Menschen, die an einer solchen klassischen schweren Depression leiden, hegen demnach selbstmörderische Gedanken, sind aber in der Regel kaum in der Lage auf diese Gedanken und Gefühle zu reagieren. „Smiling Depression“-Betroffene verwenden ihre letzten Energien darauf, ihre Selbstmordabsichten nicht nur zu planen, sondern auch durchzusetzen. Somit kann eine „Lächelnde Depression“ gefährlicher sein als eine klassische Form der schweren Depression.
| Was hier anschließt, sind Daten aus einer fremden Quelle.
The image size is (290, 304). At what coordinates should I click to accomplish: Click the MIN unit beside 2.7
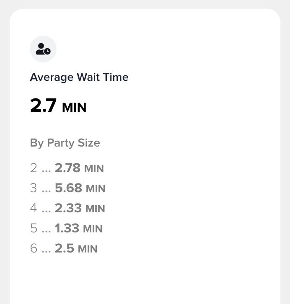[74, 107]
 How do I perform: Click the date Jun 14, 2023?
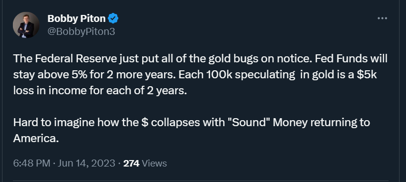86,164
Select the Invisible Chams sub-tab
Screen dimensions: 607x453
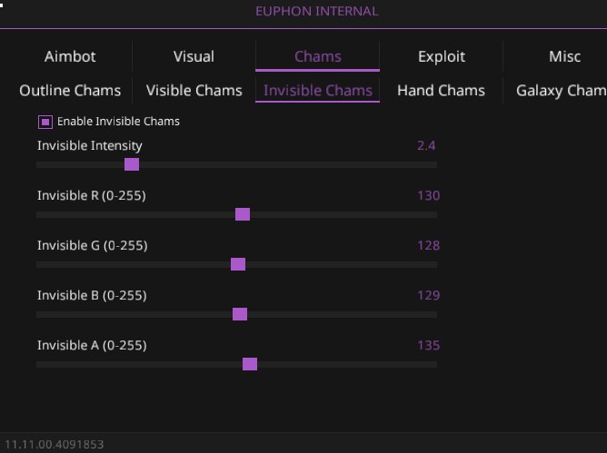point(318,90)
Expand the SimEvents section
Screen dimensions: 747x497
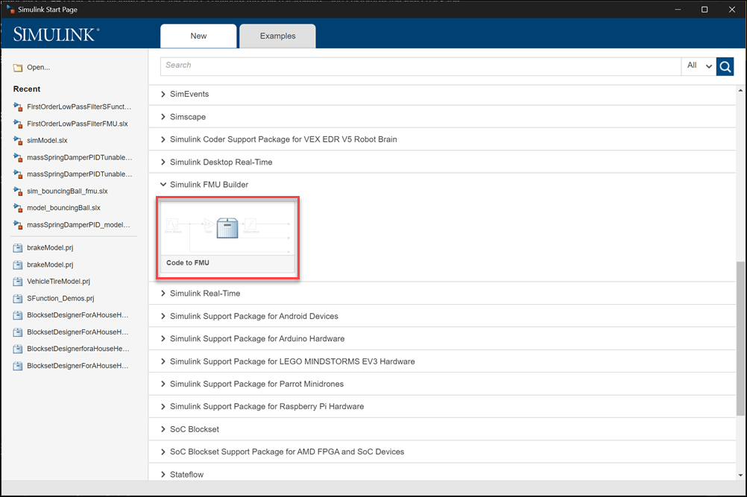click(x=163, y=95)
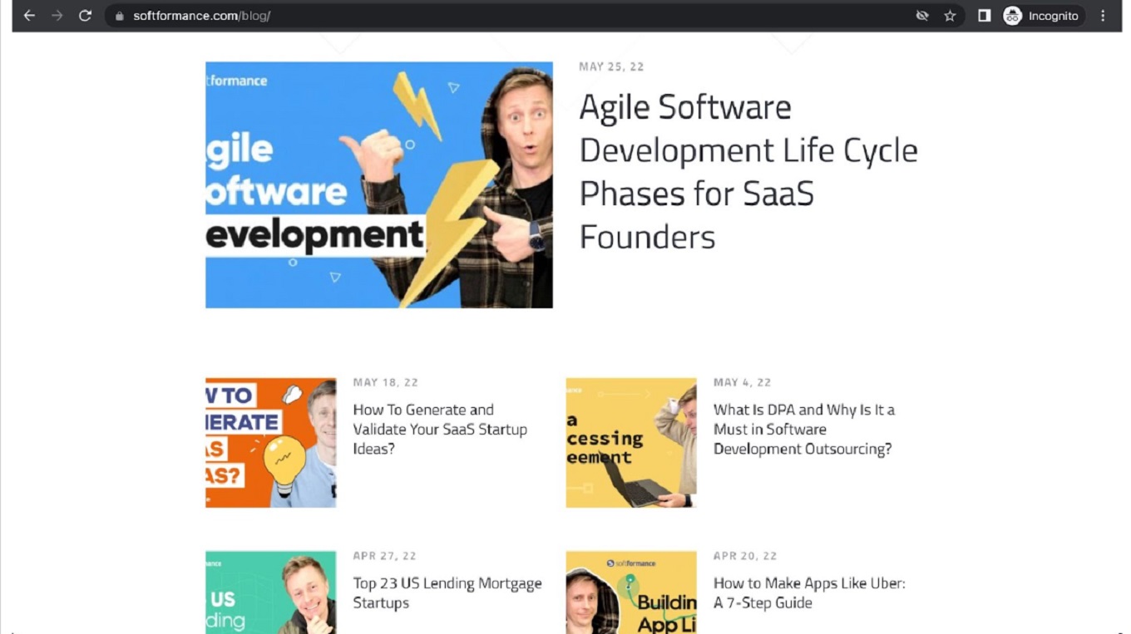The image size is (1131, 634).
Task: Open What Is DPA article link
Action: click(803, 429)
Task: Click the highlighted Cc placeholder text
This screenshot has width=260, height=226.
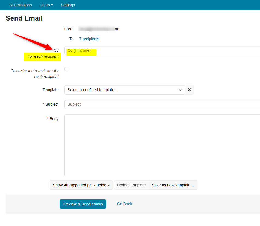Action: [x=79, y=50]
Quelle: The Secret Pain of „Smiling Depression“, ein Interview mit der Psychologin Rita Labeaune

Ich persönlich finde es fatal, dass diese Fassade den Schwerstdepressiven zugeschrieben wird, gerade weil sich viele Psycholog*innen und Psychiater*innen schwer mit den Grenzen der einzelnen Stadien tun. Auch findet meist kein interdisziplinärer Austausch statt, so dass vielleicht die Psycholog*in sieht, was Psychiater*innen entgeht und Hausärzt*innen schon mal gar nicht mitbekommen und erfahren.

Mir wurde eine rezidivierende depressive Störung mit gegenwärtig mittelgradiger Episode (F33.1) diagnostiziert. Also alles schick?

Hmmm… wie erklären sich demnach die vielen Fragen aus der Außenwelt und selbst dem engsten Umfeld, wie zum Beispiel:

  • „Quatsch, du veralberst mich doch?“
  • „Wieso hast du Depressionen? Wir sind doch alle für dich da!“
  • „Du hast immer ein offenes Ohr, eine Umarmung und ein Lächeln für mich/uns, so ein großes Herz und hilfst, wo du kannst. Und du willst depressiv sein?“
  • „Stell dich nicht so an. Du hast doch alles, was du brauchst. Nimm dir ein paar Tage frei und dann wird das schon wieder, oder?
  • „Echt? Du siehst gar nicht depressiv aus?!“


Alles ein riesiges großes Mistverständnis? Weil nicht sein kann, was nicht sein darf? Oder sitzt die Maske so perfekt, steht die Fassade so uneinstürzbar?